__What the task asks__
The answer must consist solely of the lines from the one containing "Instruction: Click the Фамилия field label" through the last line of the records, set down exactly and without any pictures.

__Recorded data__

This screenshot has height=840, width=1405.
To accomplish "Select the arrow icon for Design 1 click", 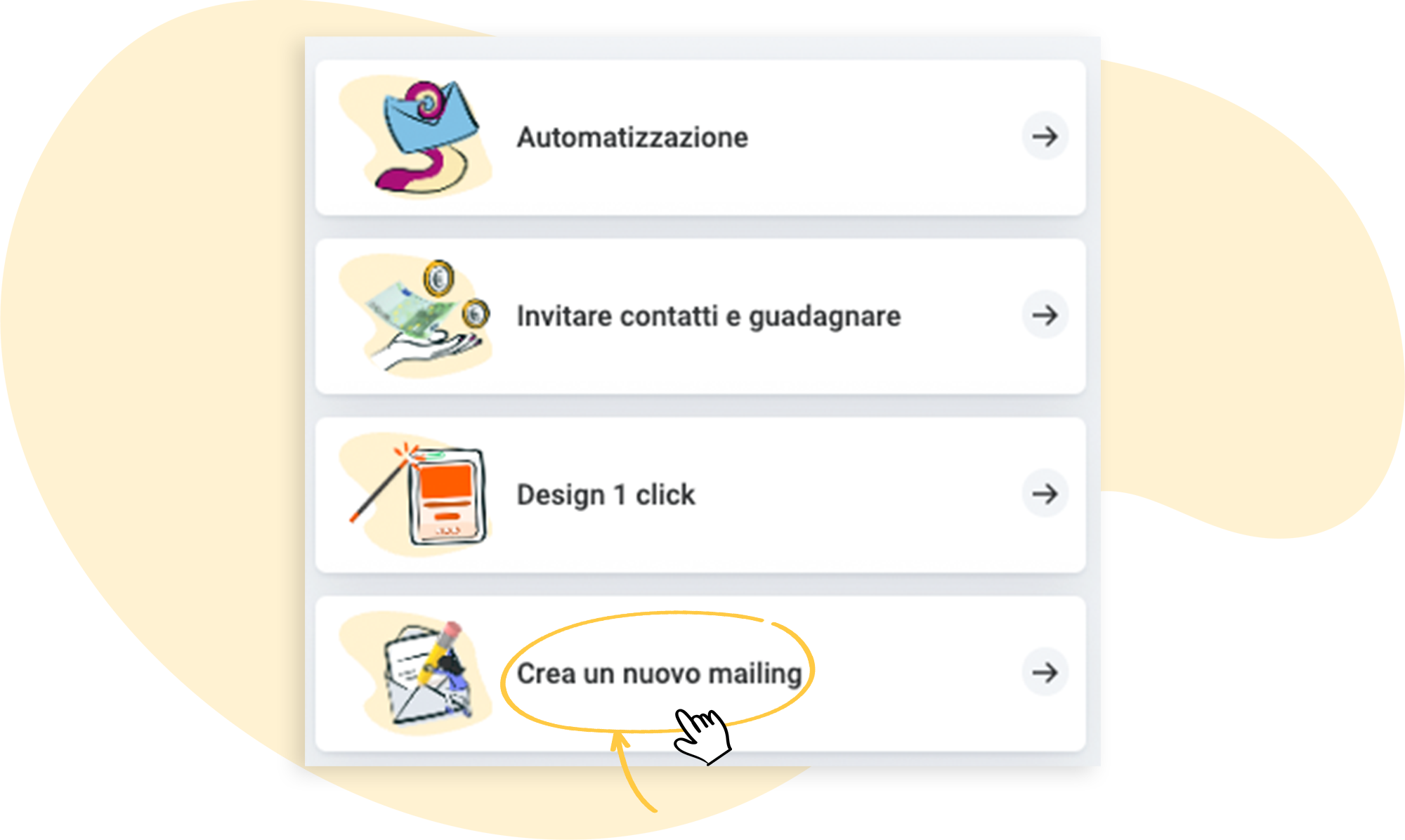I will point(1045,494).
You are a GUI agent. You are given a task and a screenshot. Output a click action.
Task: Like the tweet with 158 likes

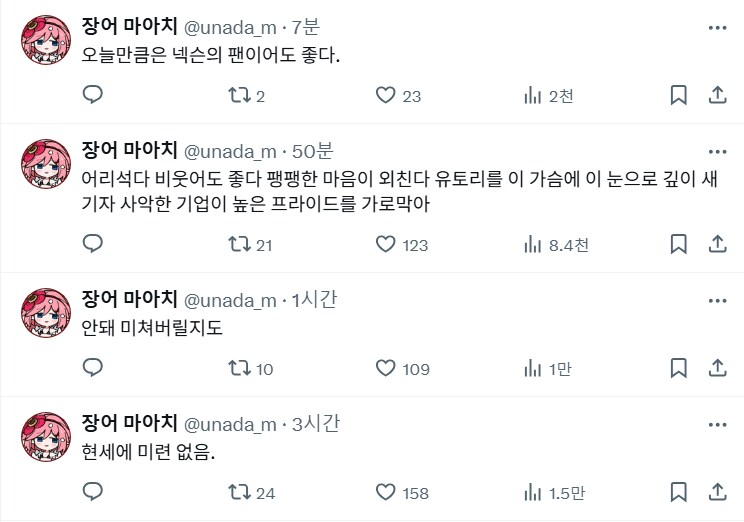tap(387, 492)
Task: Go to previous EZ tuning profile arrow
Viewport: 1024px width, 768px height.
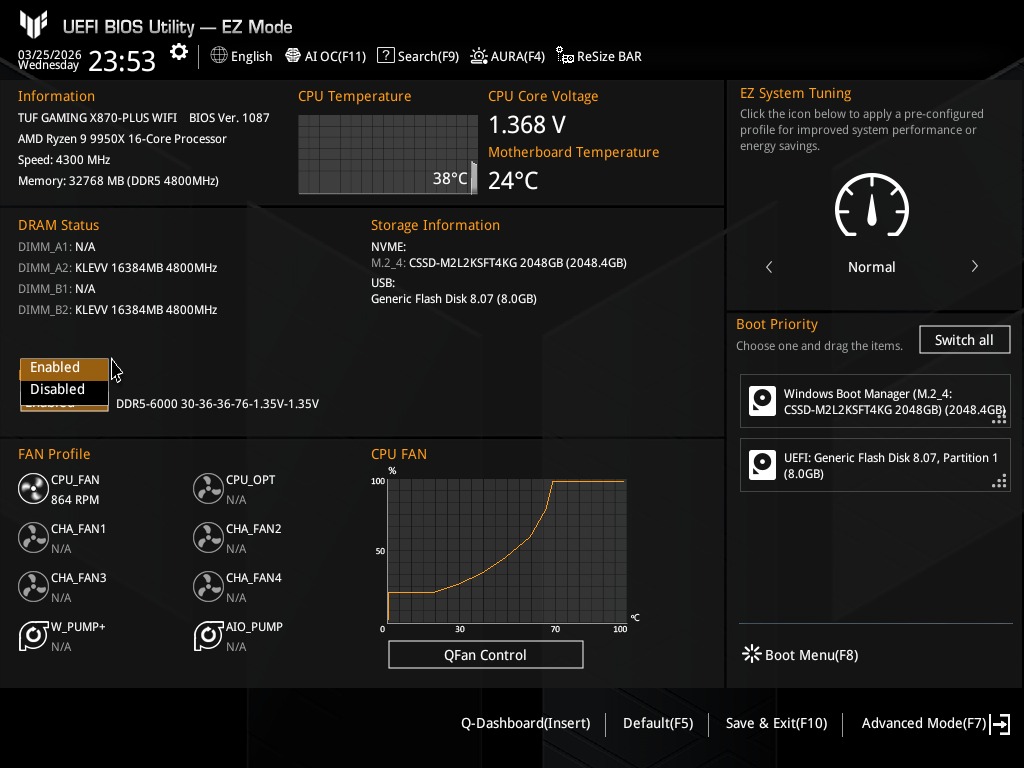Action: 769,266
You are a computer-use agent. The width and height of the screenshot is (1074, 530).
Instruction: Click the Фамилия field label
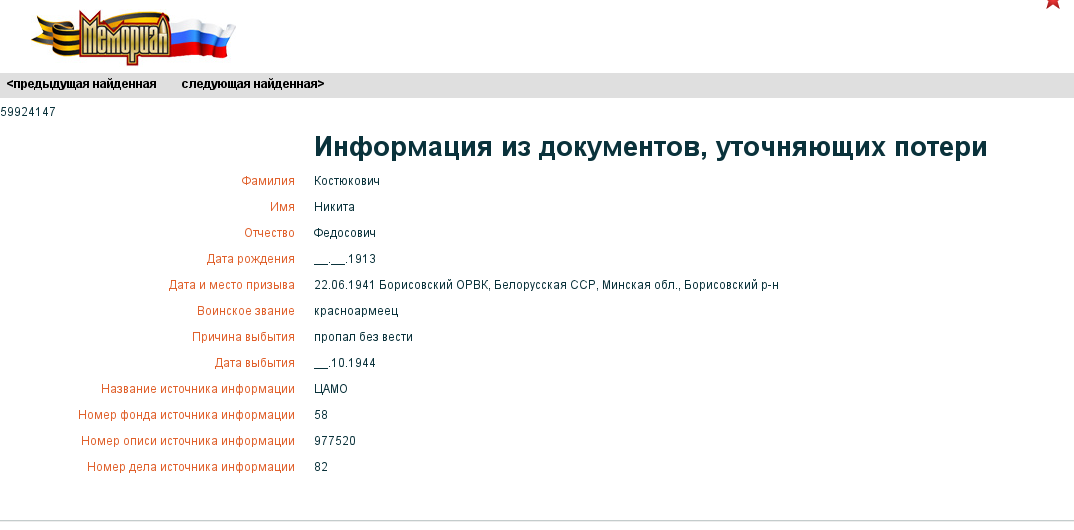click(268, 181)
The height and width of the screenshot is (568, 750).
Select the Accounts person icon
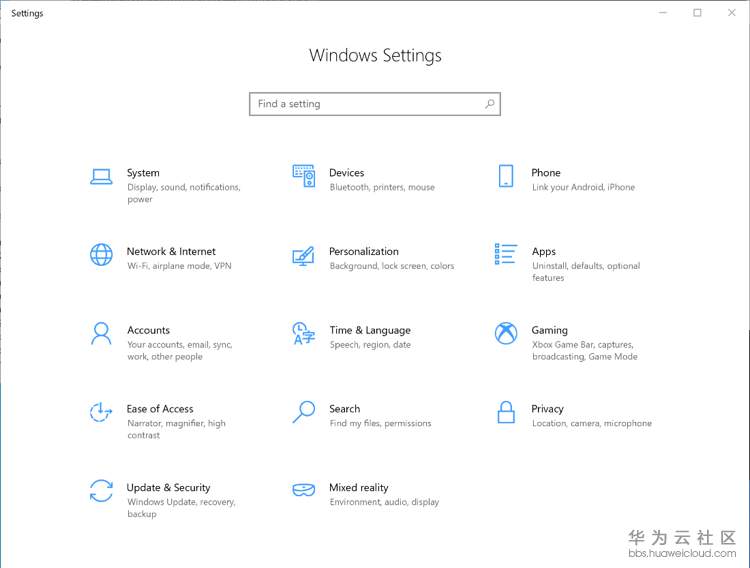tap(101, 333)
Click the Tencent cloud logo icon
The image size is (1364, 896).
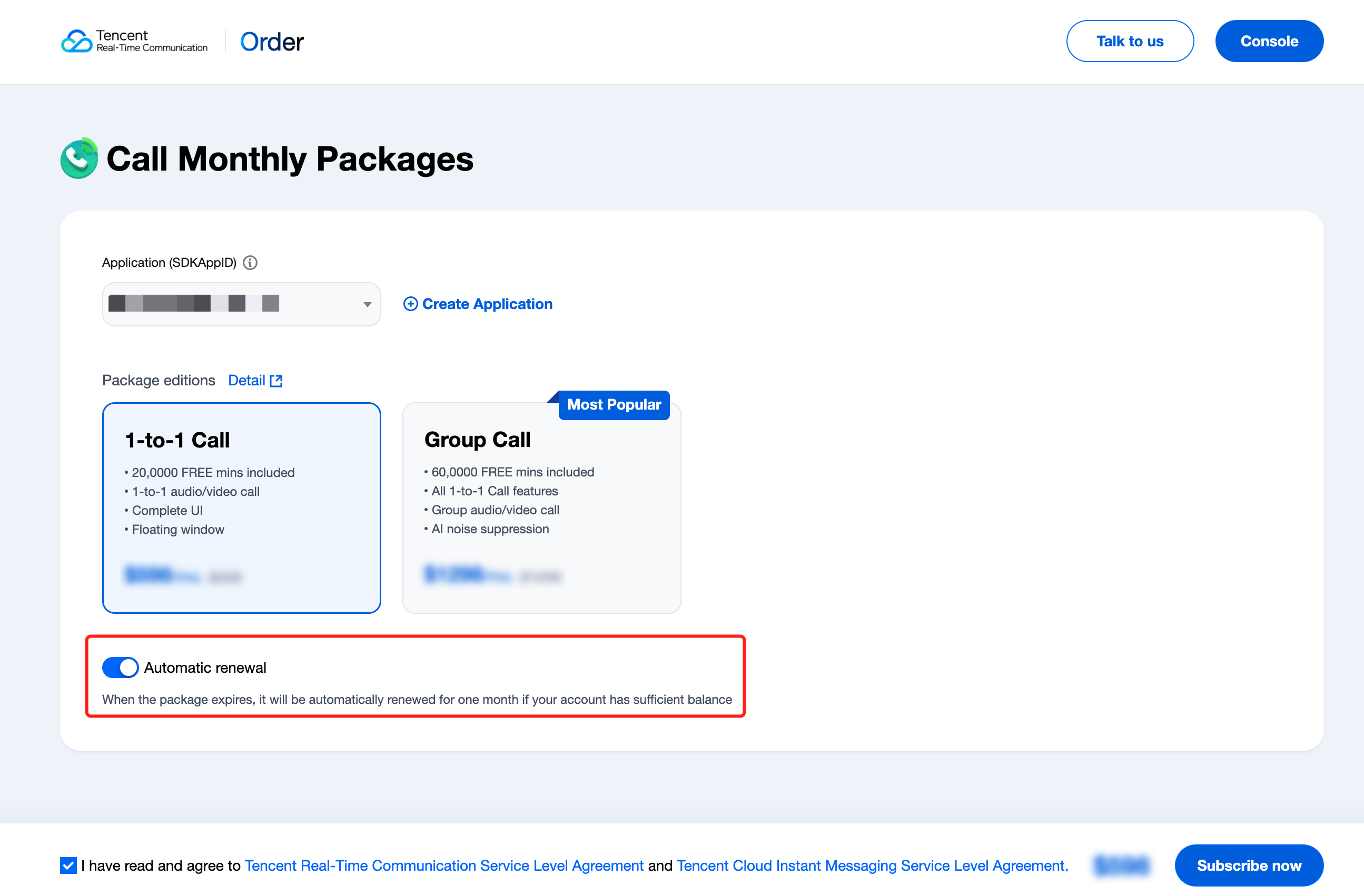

__The answer__
Instruction: Click the Фамилия field label
click(268, 181)
The height and width of the screenshot is (568, 750).
Select the Accounts person icon
tap(101, 333)
Click the Tencent cloud logo icon
The image size is (1364, 896).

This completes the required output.